Trump war nicht die Rache des weißen Industrieproletariats an den ökonomischen und politischen »Eliten«. In diese Richtung interpretierten gleichermaßen Trump-Gegner und Trump-Befürworter das 2016 erschienene Buch »Hillbilly Elegy« von James D. Vance. Dabei wurde vergessen, dass vor allem die weiße Mittelschicht und auch einige Latinos und Schwarze Trump unterstützten.

Trumps Amerika ist nicht die Restauration eines überkommenen Amerika, sondern eines, dem die Bedeutung abhanden gekommen ist. Patrick Bateman hat dafür die Blaupause geliefert. Was Trump am laufenden Band erschafft, sind Indizien, die Sinn stiften sollen. Tatsächlich sind sie völlig sinnentleert, die Aufmerksamkeit, die sie erregen sollen, erlahmt und die Charaktereigenschaften widersprechen einander konsequent: Pop-Yuppie und Mann Gottes, Bully mit Bürgernähe, weißer Macho unter augenscheinlichem Einsatz von Kosmetik, Anpackermentalität und totales Desinteresse an Politik im gestaltenden Sinne.

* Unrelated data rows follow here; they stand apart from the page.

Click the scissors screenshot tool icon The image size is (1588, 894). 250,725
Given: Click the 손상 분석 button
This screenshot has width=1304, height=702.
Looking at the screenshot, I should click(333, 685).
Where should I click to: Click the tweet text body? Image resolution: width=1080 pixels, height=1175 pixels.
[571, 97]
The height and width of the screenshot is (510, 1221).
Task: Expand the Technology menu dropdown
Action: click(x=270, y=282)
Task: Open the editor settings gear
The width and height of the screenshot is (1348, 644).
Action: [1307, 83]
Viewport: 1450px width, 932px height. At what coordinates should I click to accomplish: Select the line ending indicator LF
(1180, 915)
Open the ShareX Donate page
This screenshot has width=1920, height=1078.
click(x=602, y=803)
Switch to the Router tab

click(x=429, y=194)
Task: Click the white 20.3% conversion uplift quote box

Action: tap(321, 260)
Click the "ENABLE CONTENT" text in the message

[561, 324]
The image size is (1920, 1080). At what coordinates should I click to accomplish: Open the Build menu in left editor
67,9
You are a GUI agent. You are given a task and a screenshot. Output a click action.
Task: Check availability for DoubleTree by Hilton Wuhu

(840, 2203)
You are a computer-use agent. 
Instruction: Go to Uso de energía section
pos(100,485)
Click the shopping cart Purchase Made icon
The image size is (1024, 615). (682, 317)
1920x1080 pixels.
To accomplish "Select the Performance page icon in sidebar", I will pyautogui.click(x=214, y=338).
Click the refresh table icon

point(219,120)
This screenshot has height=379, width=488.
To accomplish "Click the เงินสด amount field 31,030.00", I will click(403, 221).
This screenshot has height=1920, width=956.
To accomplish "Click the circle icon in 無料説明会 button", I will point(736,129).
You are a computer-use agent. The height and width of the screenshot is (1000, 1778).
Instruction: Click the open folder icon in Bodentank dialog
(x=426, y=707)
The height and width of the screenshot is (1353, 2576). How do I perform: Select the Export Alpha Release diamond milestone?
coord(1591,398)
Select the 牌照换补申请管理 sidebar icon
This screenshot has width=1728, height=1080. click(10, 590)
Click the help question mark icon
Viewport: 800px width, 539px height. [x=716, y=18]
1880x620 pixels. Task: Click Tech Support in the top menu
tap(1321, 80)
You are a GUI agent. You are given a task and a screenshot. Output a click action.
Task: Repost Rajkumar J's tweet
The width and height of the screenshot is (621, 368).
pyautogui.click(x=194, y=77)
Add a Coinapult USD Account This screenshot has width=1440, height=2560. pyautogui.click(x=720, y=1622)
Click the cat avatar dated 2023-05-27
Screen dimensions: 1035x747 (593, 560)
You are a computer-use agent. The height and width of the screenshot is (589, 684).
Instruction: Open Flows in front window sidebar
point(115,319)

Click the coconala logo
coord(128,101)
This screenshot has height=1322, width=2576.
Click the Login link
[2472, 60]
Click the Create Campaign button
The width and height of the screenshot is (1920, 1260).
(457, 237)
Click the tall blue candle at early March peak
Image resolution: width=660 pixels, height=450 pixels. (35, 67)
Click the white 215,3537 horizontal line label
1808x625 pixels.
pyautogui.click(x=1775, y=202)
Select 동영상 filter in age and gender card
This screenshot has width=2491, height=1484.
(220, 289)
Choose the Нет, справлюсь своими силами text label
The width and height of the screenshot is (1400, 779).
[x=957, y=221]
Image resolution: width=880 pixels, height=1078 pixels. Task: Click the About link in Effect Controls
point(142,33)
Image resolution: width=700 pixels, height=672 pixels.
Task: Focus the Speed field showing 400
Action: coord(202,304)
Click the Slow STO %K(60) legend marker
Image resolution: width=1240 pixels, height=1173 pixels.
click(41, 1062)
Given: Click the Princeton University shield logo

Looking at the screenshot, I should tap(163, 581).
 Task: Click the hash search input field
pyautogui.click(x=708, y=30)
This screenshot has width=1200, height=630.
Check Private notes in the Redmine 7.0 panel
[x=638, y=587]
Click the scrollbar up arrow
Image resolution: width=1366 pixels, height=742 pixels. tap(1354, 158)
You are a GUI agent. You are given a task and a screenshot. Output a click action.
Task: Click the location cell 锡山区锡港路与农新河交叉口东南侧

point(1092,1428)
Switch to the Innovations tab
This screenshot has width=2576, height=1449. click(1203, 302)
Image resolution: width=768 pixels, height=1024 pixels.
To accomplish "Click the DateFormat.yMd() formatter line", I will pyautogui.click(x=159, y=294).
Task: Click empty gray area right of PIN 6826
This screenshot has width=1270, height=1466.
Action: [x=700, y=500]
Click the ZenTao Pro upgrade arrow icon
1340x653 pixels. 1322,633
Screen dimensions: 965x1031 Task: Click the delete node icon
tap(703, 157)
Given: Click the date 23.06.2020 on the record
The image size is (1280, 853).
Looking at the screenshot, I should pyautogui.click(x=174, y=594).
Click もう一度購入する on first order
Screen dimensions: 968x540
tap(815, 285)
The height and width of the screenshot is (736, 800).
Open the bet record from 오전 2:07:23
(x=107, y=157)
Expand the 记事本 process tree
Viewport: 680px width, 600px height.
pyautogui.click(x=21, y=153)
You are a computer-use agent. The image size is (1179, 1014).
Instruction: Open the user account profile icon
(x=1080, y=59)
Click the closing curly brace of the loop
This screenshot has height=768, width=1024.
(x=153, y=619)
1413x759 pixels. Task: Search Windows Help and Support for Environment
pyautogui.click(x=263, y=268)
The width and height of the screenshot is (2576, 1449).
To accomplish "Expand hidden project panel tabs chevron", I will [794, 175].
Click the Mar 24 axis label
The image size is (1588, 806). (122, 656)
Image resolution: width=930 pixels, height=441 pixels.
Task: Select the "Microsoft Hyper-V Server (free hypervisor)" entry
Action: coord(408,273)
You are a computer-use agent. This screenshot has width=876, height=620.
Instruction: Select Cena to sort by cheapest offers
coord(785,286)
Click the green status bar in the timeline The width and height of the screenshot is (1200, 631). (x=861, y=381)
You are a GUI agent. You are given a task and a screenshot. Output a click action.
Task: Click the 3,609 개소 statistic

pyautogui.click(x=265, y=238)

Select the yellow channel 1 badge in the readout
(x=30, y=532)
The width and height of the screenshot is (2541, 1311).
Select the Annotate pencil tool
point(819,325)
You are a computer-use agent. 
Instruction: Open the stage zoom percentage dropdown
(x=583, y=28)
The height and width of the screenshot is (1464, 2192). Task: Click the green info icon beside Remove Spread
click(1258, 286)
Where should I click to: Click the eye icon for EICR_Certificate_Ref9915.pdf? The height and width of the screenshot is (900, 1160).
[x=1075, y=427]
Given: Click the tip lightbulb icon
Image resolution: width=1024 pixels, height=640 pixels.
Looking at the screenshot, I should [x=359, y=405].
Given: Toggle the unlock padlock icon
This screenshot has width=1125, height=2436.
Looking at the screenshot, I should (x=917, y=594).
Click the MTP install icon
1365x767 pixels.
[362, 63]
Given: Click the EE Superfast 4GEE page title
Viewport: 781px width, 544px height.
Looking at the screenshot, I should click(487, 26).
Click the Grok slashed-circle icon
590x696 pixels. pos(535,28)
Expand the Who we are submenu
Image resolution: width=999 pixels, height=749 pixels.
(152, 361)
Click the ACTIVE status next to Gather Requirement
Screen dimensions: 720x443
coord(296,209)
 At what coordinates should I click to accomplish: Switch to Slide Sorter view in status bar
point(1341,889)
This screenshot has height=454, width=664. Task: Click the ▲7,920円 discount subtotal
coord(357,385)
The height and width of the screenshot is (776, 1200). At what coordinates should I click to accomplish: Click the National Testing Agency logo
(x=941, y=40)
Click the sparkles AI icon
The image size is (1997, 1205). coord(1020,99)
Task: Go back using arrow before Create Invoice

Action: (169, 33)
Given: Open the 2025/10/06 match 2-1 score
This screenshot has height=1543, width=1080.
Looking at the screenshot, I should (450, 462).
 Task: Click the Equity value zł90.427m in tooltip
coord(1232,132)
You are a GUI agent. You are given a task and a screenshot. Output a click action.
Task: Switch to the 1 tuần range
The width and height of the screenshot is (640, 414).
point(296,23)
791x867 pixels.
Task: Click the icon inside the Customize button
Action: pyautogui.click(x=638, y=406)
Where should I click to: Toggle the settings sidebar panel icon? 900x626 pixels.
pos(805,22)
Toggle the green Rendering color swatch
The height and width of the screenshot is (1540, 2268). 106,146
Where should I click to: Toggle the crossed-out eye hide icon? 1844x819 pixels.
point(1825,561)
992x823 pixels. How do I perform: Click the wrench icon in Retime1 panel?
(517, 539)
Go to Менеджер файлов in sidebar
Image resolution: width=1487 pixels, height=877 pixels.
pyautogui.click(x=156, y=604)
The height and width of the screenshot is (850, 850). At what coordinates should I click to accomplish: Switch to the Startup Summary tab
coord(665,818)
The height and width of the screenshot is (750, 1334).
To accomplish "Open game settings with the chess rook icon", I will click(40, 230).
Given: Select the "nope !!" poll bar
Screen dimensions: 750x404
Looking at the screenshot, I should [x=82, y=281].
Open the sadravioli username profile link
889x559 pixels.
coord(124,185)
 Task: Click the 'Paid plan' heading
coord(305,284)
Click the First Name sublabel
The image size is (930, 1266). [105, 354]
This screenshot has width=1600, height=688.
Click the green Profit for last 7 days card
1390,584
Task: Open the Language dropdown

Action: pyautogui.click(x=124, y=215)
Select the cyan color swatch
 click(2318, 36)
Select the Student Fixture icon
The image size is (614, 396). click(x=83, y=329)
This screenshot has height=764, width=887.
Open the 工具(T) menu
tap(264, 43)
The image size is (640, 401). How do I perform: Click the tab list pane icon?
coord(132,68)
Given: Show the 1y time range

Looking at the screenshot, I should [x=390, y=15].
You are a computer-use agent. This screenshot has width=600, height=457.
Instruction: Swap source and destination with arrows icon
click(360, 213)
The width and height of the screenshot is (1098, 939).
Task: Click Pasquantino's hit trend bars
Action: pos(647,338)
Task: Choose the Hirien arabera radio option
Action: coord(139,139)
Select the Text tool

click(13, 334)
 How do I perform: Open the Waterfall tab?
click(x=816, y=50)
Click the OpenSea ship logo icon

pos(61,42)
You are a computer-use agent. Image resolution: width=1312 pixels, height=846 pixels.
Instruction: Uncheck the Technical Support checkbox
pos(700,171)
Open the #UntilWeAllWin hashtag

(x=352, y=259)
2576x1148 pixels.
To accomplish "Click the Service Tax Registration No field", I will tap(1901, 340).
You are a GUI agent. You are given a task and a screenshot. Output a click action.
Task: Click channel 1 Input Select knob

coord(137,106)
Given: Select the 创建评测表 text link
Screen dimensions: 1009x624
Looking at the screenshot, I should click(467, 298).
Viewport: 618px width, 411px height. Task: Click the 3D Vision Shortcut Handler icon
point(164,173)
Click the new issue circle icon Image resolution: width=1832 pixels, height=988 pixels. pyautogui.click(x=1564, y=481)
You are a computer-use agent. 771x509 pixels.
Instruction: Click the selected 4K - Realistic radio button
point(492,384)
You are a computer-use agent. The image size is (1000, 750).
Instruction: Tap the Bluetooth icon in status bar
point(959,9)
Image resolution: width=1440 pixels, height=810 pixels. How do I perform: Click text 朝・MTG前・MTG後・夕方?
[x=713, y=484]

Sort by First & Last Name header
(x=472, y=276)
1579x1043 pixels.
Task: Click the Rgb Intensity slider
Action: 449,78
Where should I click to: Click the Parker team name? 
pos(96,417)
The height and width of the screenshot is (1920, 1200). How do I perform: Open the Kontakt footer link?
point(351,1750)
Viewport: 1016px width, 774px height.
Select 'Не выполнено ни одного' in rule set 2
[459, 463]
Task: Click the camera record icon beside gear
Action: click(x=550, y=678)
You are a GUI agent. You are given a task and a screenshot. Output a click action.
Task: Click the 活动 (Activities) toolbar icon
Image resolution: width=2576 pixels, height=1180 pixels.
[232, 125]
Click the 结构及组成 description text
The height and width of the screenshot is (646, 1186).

Damit passt er ausgezeichnet in eine Zeit, die sich von allen »großen Erzählungen« verabschiedet hat. Universalismus und Aufklärung, die beim Wort genommen auch immer die Reflexion ihrer eigenen Versäumnisse waren, sind in Politik und Wissenschaft ausrangiert worden. Stattdessen herrscht eine unend­liche Fülle kleiner, miteinander um Distinktion ringender Erzählungen vor. Diese überlassen die Frage nach richtigem und falschem Bewusstsein einem perspektivischen Relativismus, für den jede truthful hyper­bole (die »wahrhaftige Übertreibung«, die Trump 1987 in seinem Buch »The Art of the Deal« als seine Lieblingstaktik bezeichnete) so richtig wie die nächste ist. Der schrille Trump, der ausschließlich in wahrhaftigen Übertreibungen spricht, ist die ästhetische Figuration all dieser disparaten Erzählungen. Tatsächlich funktionieren wahrhaftige Übertreibungen im Bereich der Ästhetik, in Film und Kunst, bis zu einem gewissen Grad ganz ausgezeichnet. Für die Politik hingegen gilt das nicht unbedingt.